Prompt
Of all the lines in the entries below, give again exactly those starting at the line containing "Task: Clear Layer 1 with X button" and ending at the line containing "Task: Open the 文件 menu", both ends included, and no others.

-- Records provided follows --

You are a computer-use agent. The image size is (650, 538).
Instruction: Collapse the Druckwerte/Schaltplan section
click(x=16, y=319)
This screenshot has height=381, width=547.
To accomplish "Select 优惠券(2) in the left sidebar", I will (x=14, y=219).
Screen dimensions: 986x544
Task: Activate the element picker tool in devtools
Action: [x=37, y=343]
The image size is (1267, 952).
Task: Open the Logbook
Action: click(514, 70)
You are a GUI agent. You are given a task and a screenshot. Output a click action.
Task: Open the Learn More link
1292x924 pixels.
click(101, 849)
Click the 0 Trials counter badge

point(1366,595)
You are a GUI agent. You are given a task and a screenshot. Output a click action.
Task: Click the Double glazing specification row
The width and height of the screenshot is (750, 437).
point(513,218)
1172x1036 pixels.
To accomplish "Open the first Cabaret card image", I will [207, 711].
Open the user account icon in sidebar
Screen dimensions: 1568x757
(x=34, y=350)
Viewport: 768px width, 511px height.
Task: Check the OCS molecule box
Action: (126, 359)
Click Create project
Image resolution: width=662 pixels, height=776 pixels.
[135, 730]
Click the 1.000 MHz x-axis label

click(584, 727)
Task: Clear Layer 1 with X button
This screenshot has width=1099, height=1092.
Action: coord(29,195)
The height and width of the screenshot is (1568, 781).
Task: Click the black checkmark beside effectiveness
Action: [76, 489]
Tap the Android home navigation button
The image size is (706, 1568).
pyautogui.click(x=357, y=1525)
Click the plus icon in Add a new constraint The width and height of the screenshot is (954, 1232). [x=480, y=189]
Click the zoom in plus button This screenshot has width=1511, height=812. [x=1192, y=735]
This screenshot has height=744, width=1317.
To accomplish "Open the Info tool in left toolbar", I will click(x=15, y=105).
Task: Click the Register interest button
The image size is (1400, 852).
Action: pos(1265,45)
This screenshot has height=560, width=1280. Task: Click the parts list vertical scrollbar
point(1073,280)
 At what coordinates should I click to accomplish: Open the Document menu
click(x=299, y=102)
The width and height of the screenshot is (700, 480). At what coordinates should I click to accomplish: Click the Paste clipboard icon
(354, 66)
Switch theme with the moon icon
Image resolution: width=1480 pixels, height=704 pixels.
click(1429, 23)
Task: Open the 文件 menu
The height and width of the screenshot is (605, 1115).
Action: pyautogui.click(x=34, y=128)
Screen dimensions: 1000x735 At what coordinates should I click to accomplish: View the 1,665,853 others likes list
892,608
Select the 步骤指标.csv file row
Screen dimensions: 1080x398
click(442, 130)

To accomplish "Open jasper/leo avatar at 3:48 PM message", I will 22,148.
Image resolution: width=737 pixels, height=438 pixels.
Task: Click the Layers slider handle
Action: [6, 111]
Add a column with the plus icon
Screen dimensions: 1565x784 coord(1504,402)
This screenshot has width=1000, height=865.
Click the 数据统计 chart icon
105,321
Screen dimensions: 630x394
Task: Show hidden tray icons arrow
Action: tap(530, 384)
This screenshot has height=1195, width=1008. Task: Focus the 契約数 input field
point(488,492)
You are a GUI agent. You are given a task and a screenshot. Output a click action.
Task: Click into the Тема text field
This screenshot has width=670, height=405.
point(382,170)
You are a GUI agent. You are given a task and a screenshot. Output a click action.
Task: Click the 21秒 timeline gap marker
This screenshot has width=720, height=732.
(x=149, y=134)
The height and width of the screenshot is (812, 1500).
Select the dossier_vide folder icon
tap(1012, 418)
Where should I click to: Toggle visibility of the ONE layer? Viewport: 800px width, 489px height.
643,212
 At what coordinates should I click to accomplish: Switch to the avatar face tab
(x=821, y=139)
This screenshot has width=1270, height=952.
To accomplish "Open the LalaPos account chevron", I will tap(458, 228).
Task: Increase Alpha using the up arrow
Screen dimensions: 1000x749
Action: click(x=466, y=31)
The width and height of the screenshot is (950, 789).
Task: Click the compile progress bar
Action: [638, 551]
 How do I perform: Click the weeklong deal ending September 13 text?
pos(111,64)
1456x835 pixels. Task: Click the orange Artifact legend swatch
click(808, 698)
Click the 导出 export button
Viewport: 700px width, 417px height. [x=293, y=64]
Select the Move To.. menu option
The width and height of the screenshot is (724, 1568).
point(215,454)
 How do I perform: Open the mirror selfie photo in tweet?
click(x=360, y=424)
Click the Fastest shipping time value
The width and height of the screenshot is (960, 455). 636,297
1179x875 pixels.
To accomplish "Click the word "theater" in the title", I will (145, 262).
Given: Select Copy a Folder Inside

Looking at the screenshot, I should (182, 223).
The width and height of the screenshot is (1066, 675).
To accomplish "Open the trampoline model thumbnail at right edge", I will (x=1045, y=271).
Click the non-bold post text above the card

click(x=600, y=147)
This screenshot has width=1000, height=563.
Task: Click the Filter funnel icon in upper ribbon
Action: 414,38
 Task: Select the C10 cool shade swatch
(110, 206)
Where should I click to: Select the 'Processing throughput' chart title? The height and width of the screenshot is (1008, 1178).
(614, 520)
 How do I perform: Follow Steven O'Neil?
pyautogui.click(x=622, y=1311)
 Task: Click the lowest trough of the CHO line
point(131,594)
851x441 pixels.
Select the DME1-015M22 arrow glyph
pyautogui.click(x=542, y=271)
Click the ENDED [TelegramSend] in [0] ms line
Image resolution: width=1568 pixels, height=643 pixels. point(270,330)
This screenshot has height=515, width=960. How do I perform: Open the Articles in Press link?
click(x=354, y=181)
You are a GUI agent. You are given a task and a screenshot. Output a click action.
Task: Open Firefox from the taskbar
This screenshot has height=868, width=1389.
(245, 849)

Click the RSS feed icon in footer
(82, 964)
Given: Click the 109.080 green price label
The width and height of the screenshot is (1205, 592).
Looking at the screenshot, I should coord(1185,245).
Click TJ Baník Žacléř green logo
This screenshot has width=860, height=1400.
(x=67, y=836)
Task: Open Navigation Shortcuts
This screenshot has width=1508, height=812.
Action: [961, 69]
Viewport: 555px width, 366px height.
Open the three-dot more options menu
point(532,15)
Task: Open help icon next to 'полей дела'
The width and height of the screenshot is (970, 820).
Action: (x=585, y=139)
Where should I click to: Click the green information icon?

-- Records provided concluded --

Answer to this exercise
Task: Clear Layer 1 with X button
This screenshot has width=1099, height=1092.
Action: coord(29,195)
The height and width of the screenshot is (1568, 781).
Task: Click the black checkmark beside effectiveness
Action: [76, 489]
Tap the Android home navigation button
The image size is (706, 1568).
pyautogui.click(x=357, y=1525)
Click the plus icon in Add a new constraint The width and height of the screenshot is (954, 1232). [x=480, y=189]
Click the zoom in plus button This screenshot has width=1511, height=812. [x=1192, y=735]
This screenshot has height=744, width=1317.
To accomplish "Open the Info tool in left toolbar", I will click(x=15, y=105).
Task: Click the Register interest button
The image size is (1400, 852).
Action: pos(1265,45)
This screenshot has height=560, width=1280. Task: Click the parts list vertical scrollbar
point(1073,280)
 At what coordinates should I click to accomplish: Open the Document menu
click(x=299, y=102)
The width and height of the screenshot is (700, 480). At what coordinates should I click to accomplish: Click the Paste clipboard icon
(354, 66)
Switch theme with the moon icon
Image resolution: width=1480 pixels, height=704 pixels.
click(1429, 23)
Task: Open the 文件 menu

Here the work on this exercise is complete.